The task |
The full listing below should be repeated exactly.

****************

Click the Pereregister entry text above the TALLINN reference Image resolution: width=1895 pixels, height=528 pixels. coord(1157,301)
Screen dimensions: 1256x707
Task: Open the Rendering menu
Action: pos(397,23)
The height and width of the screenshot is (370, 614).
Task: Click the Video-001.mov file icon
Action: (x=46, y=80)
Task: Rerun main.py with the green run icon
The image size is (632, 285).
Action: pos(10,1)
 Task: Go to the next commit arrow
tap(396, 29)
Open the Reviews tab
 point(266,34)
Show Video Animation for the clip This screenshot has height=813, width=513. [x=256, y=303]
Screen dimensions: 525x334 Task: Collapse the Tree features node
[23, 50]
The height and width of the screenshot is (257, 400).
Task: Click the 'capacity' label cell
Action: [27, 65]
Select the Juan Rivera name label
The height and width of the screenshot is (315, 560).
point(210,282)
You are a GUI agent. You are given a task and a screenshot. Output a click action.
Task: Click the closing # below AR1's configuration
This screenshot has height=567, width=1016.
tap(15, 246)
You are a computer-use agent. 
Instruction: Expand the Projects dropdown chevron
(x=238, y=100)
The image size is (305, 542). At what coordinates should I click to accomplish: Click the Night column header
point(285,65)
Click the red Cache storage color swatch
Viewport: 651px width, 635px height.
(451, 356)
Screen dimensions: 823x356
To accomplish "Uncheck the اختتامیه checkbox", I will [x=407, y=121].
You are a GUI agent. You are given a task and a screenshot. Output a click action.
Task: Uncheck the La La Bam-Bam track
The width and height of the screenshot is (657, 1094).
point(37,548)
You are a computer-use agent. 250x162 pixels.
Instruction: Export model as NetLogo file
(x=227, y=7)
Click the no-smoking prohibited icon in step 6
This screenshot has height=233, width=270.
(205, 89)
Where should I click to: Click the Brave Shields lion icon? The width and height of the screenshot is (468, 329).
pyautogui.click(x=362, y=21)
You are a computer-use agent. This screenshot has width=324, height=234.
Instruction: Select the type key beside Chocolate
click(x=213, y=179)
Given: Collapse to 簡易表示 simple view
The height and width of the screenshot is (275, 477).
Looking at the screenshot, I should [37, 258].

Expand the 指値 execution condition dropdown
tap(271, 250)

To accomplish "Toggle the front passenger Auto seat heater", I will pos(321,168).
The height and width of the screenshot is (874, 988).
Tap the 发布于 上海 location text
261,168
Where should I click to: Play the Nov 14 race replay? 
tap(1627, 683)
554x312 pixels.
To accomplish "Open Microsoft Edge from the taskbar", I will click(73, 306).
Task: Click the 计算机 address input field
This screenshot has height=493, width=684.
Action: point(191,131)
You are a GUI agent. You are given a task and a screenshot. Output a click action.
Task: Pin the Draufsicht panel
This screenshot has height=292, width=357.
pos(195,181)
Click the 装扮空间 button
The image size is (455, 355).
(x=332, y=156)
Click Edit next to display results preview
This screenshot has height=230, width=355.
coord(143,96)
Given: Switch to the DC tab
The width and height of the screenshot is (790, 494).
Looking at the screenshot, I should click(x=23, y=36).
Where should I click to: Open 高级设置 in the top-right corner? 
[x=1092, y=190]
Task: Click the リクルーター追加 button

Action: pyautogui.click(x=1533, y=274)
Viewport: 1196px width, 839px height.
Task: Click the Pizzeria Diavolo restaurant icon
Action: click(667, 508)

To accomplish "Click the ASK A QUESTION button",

****************

Output for this exercise |
Click the Pereregister entry text above the TALLINN reference Image resolution: width=1895 pixels, height=528 pixels. coord(1157,301)
Screen dimensions: 1256x707
Task: Open the Rendering menu
Action: pos(397,23)
The height and width of the screenshot is (370, 614).
Task: Click the Video-001.mov file icon
Action: (x=46, y=80)
Task: Rerun main.py with the green run icon
The image size is (632, 285).
Action: pos(10,1)
 Task: Go to the next commit arrow
tap(396, 29)
Open the Reviews tab
 point(266,34)
Show Video Animation for the clip This screenshot has height=813, width=513. [x=256, y=303]
Screen dimensions: 525x334 Task: Collapse the Tree features node
[23, 50]
The height and width of the screenshot is (257, 400).
Task: Click the 'capacity' label cell
Action: [27, 65]
Select the Juan Rivera name label
The height and width of the screenshot is (315, 560).
point(210,282)
You are a GUI agent. You are given a task and a screenshot. Output a click action.
Task: Click the closing # below AR1's configuration
This screenshot has height=567, width=1016.
tap(15, 246)
You are a computer-use agent. 
Instruction: Expand the Projects dropdown chevron
(x=238, y=100)
The image size is (305, 542). At what coordinates should I click to accomplish: Click the Night column header
point(285,65)
Click the red Cache storage color swatch
Viewport: 651px width, 635px height.
(451, 356)
Screen dimensions: 823x356
To accomplish "Uncheck the اختتامیه checkbox", I will [x=407, y=121].
You are a GUI agent. You are given a task and a screenshot. Output a click action.
Task: Uncheck the La La Bam-Bam track
The width and height of the screenshot is (657, 1094).
point(37,548)
You are a computer-use agent. 250x162 pixels.
Instruction: Export model as NetLogo file
(x=227, y=7)
Click the no-smoking prohibited icon in step 6
This screenshot has height=233, width=270.
(205, 89)
Where should I click to: Click the Brave Shields lion icon? The width and height of the screenshot is (468, 329).
pyautogui.click(x=362, y=21)
You are a computer-use agent. This screenshot has width=324, height=234.
Instruction: Select the type key beside Chocolate
click(x=213, y=179)
Given: Collapse to 簡易表示 simple view
The height and width of the screenshot is (275, 477).
Looking at the screenshot, I should [37, 258].

Expand the 指値 execution condition dropdown
tap(271, 250)

To accomplish "Toggle the front passenger Auto seat heater", I will pos(321,168).
The height and width of the screenshot is (874, 988).
Tap the 发布于 上海 location text
261,168
Where should I click to: Play the Nov 14 race replay? 
tap(1627, 683)
554x312 pixels.
To accomplish "Open Microsoft Edge from the taskbar", I will click(73, 306).
Task: Click the 计算机 address input field
This screenshot has height=493, width=684.
Action: point(191,131)
You are a GUI agent. You are given a task and a screenshot. Output a click action.
Task: Pin the Draufsicht panel
This screenshot has height=292, width=357.
pos(195,181)
Click the 装扮空间 button
The image size is (455, 355).
(x=332, y=156)
Click Edit next to display results preview
This screenshot has height=230, width=355.
coord(143,96)
Given: Switch to the DC tab
The width and height of the screenshot is (790, 494).
Looking at the screenshot, I should click(x=23, y=36).
Where should I click to: Open 高级设置 in the top-right corner? 
[x=1092, y=190]
Task: Click the リクルーター追加 button

Action: pyautogui.click(x=1533, y=274)
Viewport: 1196px width, 839px height.
Task: Click the Pizzeria Diavolo restaurant icon
Action: click(667, 508)

To accomplish "Click the ASK A QUESTION button",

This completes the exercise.